**Description of the task**
Copy out all of the entries exactly as they appear.

**Material for this task**
════════

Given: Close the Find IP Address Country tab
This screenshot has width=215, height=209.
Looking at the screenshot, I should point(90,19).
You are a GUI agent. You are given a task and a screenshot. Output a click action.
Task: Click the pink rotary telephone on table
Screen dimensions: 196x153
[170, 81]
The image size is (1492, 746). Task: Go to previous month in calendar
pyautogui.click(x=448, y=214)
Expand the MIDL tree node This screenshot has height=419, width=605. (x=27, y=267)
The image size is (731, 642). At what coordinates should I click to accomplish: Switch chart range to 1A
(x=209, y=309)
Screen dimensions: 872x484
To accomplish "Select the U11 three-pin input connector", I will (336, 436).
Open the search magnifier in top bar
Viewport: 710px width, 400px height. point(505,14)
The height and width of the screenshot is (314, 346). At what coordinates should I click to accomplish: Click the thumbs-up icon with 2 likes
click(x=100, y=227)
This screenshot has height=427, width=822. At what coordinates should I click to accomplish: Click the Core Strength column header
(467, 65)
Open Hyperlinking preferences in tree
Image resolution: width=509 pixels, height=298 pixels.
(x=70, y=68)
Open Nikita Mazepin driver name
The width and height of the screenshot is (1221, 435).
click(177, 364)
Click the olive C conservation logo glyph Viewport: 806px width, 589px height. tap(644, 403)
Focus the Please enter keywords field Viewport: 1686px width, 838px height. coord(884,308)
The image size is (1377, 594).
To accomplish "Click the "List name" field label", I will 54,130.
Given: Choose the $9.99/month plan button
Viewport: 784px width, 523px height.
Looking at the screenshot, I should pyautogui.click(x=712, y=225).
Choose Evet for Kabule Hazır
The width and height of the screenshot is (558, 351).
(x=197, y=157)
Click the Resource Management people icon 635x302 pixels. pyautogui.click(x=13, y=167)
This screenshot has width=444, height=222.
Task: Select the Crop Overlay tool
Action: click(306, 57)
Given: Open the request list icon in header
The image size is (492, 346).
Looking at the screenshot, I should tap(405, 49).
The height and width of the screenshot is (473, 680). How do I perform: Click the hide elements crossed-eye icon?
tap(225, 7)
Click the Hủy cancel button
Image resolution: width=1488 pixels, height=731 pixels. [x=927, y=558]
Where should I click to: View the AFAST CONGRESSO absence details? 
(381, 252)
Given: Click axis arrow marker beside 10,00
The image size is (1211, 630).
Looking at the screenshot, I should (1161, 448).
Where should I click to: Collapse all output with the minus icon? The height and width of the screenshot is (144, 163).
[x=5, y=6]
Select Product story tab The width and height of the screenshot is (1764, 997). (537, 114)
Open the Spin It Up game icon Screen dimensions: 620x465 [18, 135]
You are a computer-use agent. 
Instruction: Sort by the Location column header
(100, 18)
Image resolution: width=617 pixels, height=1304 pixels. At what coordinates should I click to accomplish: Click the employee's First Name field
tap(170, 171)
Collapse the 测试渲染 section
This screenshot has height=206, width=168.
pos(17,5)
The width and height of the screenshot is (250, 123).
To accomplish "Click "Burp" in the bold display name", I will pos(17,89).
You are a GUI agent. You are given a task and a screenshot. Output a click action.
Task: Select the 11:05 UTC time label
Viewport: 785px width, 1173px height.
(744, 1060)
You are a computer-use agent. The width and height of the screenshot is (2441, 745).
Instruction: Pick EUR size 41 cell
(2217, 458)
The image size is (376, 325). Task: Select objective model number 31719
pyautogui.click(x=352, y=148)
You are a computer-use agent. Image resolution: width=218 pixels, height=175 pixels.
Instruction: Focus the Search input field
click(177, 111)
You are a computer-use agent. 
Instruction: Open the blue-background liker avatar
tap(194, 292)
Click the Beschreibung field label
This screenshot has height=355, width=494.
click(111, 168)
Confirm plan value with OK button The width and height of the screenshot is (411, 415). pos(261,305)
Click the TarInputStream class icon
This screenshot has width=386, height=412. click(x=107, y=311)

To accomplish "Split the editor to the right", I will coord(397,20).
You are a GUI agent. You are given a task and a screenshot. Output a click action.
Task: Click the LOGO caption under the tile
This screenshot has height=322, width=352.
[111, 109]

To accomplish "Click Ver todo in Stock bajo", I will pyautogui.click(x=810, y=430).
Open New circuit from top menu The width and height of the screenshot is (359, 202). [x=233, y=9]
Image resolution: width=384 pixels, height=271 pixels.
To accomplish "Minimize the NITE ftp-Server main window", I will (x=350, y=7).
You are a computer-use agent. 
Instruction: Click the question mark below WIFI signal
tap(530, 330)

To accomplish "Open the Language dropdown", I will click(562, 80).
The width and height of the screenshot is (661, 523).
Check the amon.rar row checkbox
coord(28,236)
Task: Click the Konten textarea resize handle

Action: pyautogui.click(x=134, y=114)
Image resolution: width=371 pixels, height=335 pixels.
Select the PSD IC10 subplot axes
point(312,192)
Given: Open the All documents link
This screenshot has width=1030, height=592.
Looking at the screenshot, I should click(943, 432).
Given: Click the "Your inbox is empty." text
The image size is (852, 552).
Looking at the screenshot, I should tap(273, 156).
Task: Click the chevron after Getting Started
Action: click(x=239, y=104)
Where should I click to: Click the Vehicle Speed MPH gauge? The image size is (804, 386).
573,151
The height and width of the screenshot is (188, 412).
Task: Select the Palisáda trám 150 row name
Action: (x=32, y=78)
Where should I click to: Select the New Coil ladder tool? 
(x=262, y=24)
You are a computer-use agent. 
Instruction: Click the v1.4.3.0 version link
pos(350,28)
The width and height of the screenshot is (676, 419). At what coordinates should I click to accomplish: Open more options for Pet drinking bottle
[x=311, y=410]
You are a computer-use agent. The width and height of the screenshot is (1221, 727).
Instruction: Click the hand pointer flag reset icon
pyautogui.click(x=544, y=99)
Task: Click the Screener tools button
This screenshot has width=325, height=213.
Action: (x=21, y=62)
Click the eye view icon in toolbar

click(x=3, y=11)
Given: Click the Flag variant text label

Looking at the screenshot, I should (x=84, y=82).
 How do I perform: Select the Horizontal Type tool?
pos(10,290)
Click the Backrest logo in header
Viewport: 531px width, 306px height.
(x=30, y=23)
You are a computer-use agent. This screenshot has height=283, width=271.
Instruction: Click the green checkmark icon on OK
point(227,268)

════════

**Result**
Given: Close the Find IP Address Country tab
This screenshot has width=215, height=209.
Looking at the screenshot, I should point(90,19).
You are a GUI agent. You are given a task and a screenshot. Output a click action.
Task: Click the pink rotary telephone on table
Screen dimensions: 196x153
[170, 81]
The image size is (1492, 746). Task: Go to previous month in calendar
pyautogui.click(x=448, y=214)
Expand the MIDL tree node This screenshot has height=419, width=605. (x=27, y=267)
The image size is (731, 642). At what coordinates should I click to accomplish: Switch chart range to 1A
(x=209, y=309)
Screen dimensions: 872x484
To accomplish "Select the U11 three-pin input connector", I will (336, 436).
Open the search magnifier in top bar
Viewport: 710px width, 400px height. point(505,14)
The height and width of the screenshot is (314, 346). At what coordinates should I click to accomplish: Click the thumbs-up icon with 2 likes
click(x=100, y=227)
This screenshot has height=427, width=822. At what coordinates should I click to accomplish: Click the Core Strength column header
(467, 65)
Open Hyperlinking preferences in tree
Image resolution: width=509 pixels, height=298 pixels.
(x=70, y=68)
Open Nikita Mazepin driver name
The width and height of the screenshot is (1221, 435).
click(177, 364)
Click the olive C conservation logo glyph Viewport: 806px width, 589px height. tap(644, 403)
Focus the Please enter keywords field Viewport: 1686px width, 838px height. coord(884,308)
The image size is (1377, 594).
To accomplish "Click the "List name" field label", I will 54,130.
Given: Choose the $9.99/month plan button
Viewport: 784px width, 523px height.
Looking at the screenshot, I should pyautogui.click(x=712, y=225).
Choose Evet for Kabule Hazır
The width and height of the screenshot is (558, 351).
(x=197, y=157)
Click the Resource Management people icon 635x302 pixels. pyautogui.click(x=13, y=167)
This screenshot has width=444, height=222.
Task: Select the Crop Overlay tool
Action: click(306, 57)
Given: Open the request list icon in header
The image size is (492, 346).
Looking at the screenshot, I should tap(405, 49).
The height and width of the screenshot is (473, 680). How do I perform: Click the hide elements crossed-eye icon?
tap(225, 7)
Click the Hủy cancel button
Image resolution: width=1488 pixels, height=731 pixels. [x=927, y=558]
Where should I click to: View the AFAST CONGRESSO absence details? 
(381, 252)
Given: Click axis arrow marker beside 10,00
The image size is (1211, 630).
Looking at the screenshot, I should (1161, 448).
Where should I click to: Collapse all output with the minus icon? The height and width of the screenshot is (144, 163).
[x=5, y=6]
Select Product story tab The width and height of the screenshot is (1764, 997). (537, 114)
Open the Spin It Up game icon Screen dimensions: 620x465 [18, 135]
You are a computer-use agent. 
Instruction: Sort by the Location column header
(100, 18)
Image resolution: width=617 pixels, height=1304 pixels. At what coordinates should I click to accomplish: Click the employee's First Name field
tap(170, 171)
Collapse the 测试渲染 section
This screenshot has height=206, width=168.
pos(17,5)
The width and height of the screenshot is (250, 123).
To accomplish "Click "Burp" in the bold display name", I will pos(17,89).
You are a GUI agent. You are given a task and a screenshot. Output a click action.
Task: Select the 11:05 UTC time label
Viewport: 785px width, 1173px height.
(744, 1060)
You are a computer-use agent. The width and height of the screenshot is (2441, 745).
Instruction: Pick EUR size 41 cell
(2217, 458)
The image size is (376, 325). Task: Select objective model number 31719
pyautogui.click(x=352, y=148)
You are a computer-use agent. Image resolution: width=218 pixels, height=175 pixels.
Instruction: Focus the Search input field
click(177, 111)
You are a computer-use agent. 
Instruction: Open the blue-background liker avatar
tap(194, 292)
Click the Beschreibung field label
This screenshot has height=355, width=494.
click(111, 168)
Confirm plan value with OK button The width and height of the screenshot is (411, 415). pos(261,305)
Click the TarInputStream class icon
This screenshot has width=386, height=412. click(x=107, y=311)

To accomplish "Split the editor to the right", I will coord(397,20).
You are a GUI agent. You are given a task and a screenshot. Output a click action.
Task: Click the LOGO caption under the tile
This screenshot has height=322, width=352.
[111, 109]

To accomplish "Click Ver todo in Stock bajo", I will pyautogui.click(x=810, y=430).
Open New circuit from top menu The width and height of the screenshot is (359, 202). [x=233, y=9]
Image resolution: width=384 pixels, height=271 pixels.
To accomplish "Minimize the NITE ftp-Server main window", I will (x=350, y=7).
You are a computer-use agent. 
Instruction: Click the question mark below WIFI signal
tap(530, 330)

To accomplish "Open the Language dropdown", I will click(562, 80).
The width and height of the screenshot is (661, 523).
Check the amon.rar row checkbox
coord(28,236)
Task: Click the Konten textarea resize handle

Action: pyautogui.click(x=134, y=114)
Image resolution: width=371 pixels, height=335 pixels.
Select the PSD IC10 subplot axes
point(312,192)
Given: Open the All documents link
This screenshot has width=1030, height=592.
Looking at the screenshot, I should click(943, 432).
Given: Click the "Your inbox is empty." text
The image size is (852, 552).
Looking at the screenshot, I should tap(273, 156).
Task: Click the chevron after Getting Started
Action: click(x=239, y=104)
Where should I click to: Click the Vehicle Speed MPH gauge? The image size is (804, 386).
573,151
The height and width of the screenshot is (188, 412).
Task: Select the Palisáda trám 150 row name
Action: (x=32, y=78)
Where should I click to: Select the New Coil ladder tool? 
(x=262, y=24)
You are a computer-use agent. 
Instruction: Click the v1.4.3.0 version link
pos(350,28)
The width and height of the screenshot is (676, 419). At what coordinates should I click to accomplish: Open more options for Pet drinking bottle
[x=311, y=410]
You are a computer-use agent. The width and height of the screenshot is (1221, 727).
Instruction: Click the hand pointer flag reset icon
pyautogui.click(x=544, y=99)
Task: Click the Screener tools button
This screenshot has width=325, height=213.
Action: (x=21, y=62)
Click the eye view icon in toolbar

click(x=3, y=11)
Given: Click the Flag variant text label

Looking at the screenshot, I should (x=84, y=82).
 How do I perform: Select the Horizontal Type tool?
pos(10,290)
Click the Backrest logo in header
Viewport: 531px width, 306px height.
(x=30, y=23)
You are a computer-use agent. This screenshot has height=283, width=271.
Instruction: Click the green checkmark icon on OK
point(227,268)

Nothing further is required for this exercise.